A la base, je pensais intégrer la UPEACE, l’Université pour la Paix de l’ONU – parce qu’ils ont même cela, ici, une université entière internationale dédiée à la paix !!! Mais c’est hors de mon budget actuel. Alors, je ne sais pas ce que je vais y faire. Travailler, sans doute, parce qu’étant de nature plutôt cigale que fourmi, il ne reste rien du confort que j’avais il y a encore quelques mois. Renoncer à tout n’a pas été facile, cela s’est juste imposé comme une nécessité si je voulais défendre l’espoir et l’humanisme avec quelque efficacité, en des temps où ils se démonétisent plus vite que les emprunts russes en 1917.

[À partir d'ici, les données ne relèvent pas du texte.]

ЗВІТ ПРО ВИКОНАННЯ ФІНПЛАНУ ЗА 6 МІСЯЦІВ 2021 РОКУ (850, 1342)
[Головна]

J’ai tout à faire et d’abord, trouver ma place dans le monde, peut-être ici, peut-être ailleurs. Celle où je ne nuirais pas, où je pourrais même espérer avoir un impact positif sur l’avenir – pour mon fils, pour tous nos enfants. Va déjà falloir apprendre l’espagnol – je n’en ai jamais fait. Mais pour le moment, ça va, j’ai l’impression de tout comprendre. C’est comme cela qu’on s’émerveille quand on découvre, tout est à la fois si fondamentalement différent et si proche ! Comme un miroir à peine déformé par la culture locale, même si parfois, le reflet a beaucoup de verbes irréguliers.


Alors voilà, c’est moi, rien que moi, sans Luxe Radio et sans étiquette qui vous propose de me suivre dans cette recherche, peut-être très maladroite, peut-être trop radicale mais pour autant ni naïve, ni aveugle, pour l’humanisme, à l’autre bout du monde.

Et c’est moi qui m’engage, enfin, à vous répondre, du mieux que je peux et à vous dire ce que je vis, ce que je vois, ce que je comprends du monde ; de celui que j’ai laissé derrière moi, en Europe et en Afrique comme de celui que je découvre, cette Amérique Centrale tranquille qu’on ne sait pas nichée tout près de nos unes de journaux.

Voilà.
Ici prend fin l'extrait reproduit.